Patched together with tape that is peeling itself off the paper, Kimowan Metchewais’s “Luther (Striped Man)” (2003) is pinned to a wall, reflected by Sonya Kelliher-Combs’s “Salmon Curl” (2023). Delicate curls of polymer and paper speak in hushed repetitions to one another. The color red repeats and reflects, reexamining itself. Red folds, curves, planes, swaths itself over reindeer hair, quills, to frame a man wrapped in stripes. Repetition, over and over, three times or sixty, these works repeat, again and again. They are individual and distinguishable, notes and tones in symphony. As they sing together across the gallery floor, each delicate story becomes an individual experience to the possibility of our understanding in collectivity. One two and three become one, all to sixty are one. Parts of a whole patched or lined, the wholeness in question as removal and addition are possible and plausible. As Metchewais’ words are presented on the exhibition wall, “the parts create a whole.” Cold dried salmon filets served in an ensemble of human patchwork, craft and textile. They are whole. In their reflection of one another, they speak to an intense symphony of varied voices becoming unified, yet individually distinguishable all the same.

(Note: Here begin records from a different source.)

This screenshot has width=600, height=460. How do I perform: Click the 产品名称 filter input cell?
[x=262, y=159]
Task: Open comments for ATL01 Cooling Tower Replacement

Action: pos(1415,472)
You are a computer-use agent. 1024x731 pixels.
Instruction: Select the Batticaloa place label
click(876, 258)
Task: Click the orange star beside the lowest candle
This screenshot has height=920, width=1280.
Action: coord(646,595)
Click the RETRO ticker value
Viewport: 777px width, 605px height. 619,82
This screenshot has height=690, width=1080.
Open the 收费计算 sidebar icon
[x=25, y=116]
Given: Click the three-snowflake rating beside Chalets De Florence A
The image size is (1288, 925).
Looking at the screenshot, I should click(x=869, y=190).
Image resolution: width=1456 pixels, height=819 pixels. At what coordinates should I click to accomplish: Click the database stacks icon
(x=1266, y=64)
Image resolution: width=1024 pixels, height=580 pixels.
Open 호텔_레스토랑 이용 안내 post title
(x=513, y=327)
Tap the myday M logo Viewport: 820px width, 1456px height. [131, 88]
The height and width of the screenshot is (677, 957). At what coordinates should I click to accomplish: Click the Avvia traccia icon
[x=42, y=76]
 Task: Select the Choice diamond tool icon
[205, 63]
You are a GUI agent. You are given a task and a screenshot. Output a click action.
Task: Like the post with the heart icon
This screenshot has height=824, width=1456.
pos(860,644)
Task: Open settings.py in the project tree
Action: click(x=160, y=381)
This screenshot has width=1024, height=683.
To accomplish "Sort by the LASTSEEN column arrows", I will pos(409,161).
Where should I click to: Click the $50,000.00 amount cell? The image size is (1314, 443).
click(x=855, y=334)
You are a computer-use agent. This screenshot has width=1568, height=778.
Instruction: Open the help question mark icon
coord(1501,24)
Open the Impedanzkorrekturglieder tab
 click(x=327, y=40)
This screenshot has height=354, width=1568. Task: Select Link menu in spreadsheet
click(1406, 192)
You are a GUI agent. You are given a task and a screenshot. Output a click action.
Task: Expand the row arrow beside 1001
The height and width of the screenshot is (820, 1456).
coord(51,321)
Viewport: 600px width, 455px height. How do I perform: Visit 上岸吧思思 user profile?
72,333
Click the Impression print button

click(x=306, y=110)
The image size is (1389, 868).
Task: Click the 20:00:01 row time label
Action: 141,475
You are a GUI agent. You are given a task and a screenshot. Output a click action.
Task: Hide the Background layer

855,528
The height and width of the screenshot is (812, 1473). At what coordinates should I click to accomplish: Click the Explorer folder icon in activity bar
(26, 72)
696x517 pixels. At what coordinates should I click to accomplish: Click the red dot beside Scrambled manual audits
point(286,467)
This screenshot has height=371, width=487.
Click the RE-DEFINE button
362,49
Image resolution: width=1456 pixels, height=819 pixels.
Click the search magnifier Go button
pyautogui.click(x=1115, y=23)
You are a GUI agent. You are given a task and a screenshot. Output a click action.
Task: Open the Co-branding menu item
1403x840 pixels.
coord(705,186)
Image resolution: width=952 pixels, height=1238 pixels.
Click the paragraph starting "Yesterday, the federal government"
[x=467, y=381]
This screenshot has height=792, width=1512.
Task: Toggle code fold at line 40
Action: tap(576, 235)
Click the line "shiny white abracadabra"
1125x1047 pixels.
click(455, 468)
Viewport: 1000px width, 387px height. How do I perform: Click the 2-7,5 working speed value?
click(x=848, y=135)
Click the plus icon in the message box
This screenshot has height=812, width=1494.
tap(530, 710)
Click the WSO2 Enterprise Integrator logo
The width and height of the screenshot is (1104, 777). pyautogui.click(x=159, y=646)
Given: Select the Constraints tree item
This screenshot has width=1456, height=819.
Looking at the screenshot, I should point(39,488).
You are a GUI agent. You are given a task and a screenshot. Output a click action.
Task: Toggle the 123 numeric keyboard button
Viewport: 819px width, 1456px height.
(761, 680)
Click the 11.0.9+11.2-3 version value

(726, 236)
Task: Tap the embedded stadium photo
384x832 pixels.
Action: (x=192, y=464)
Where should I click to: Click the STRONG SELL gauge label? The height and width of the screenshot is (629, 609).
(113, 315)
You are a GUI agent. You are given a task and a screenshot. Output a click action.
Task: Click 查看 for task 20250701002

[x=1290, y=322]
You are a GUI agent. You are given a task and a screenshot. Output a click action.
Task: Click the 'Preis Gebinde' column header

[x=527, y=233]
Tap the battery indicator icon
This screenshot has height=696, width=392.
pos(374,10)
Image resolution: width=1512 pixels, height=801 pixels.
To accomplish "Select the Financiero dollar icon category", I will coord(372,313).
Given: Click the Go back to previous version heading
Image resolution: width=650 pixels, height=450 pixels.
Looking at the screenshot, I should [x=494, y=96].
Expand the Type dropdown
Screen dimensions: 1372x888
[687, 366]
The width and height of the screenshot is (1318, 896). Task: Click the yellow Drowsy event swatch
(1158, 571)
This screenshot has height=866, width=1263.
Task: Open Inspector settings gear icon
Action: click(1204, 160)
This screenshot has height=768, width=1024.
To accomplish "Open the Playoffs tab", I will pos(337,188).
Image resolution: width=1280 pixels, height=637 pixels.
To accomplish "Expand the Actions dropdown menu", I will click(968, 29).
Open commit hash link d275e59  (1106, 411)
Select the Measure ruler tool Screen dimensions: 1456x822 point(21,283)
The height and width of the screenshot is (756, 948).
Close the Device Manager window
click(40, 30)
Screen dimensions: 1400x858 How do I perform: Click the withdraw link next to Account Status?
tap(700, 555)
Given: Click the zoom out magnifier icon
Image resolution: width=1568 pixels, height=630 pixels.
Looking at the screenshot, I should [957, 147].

Galleries 1 and 2 of An Indigenous Present in the background of which one can see Sonya Kelliher-Combs, “Salmon Curl,” (2023), Acrylic Polymer, Reindeer Hair, acid-free mylar, nylon thread and steel pins.
Stars and stripes are transformed into a musical score composed of characters exterior to classical traditions in “American Ledger No. 1,” (2018/2020) which is Raven Chacon’s individual understanding and creation of musicality. Possibilities, entrances, futures and paths, the score weaves the abstraction of sound into the material, where fabric and tissue become the literary. What the hands weave into visual, the ears process into information, the understanding of which is for those of whom the works are created. Understanding the score is intrinsic to the musician of the score. Chacon is unapologetic in her obfuscation of the sonority, understanding that the piece may not be performed, yet the blanket becomes the flag and as it burns over a bonfire “Controlled Burn” (2025) rages in the ear. Distant flags of the past become the American flag, displaced from the sound we hear as we are so far removed from the waving of the wind and flapping of fabric. Yet “American Ledger No. 1” rings in our ears, a sound installation mixed with a burning fire crackling over the soft waves of the ICA’s seaside locale.
Visit “An Indigenous Present” without expectations of the art, as each piece will challenge and confuse you. In that way, their messages may become clearer. Thank you to Gibson, Porter and Theresa Romualdez for inviting The Justice to the exhibition.

Teresa Baker “Throw It to the Ocean,” (2025), Acrylic yarn, Monterey cypress seed pods, willow, and artificial sinew on artificial turf.Behind which artist and co-curator Jeffre Gibson stands in front of Kimowan Metchewais, Ghost Dancer, 1998, Photo Paper, ink, watercolor, paint, and chalk on paper.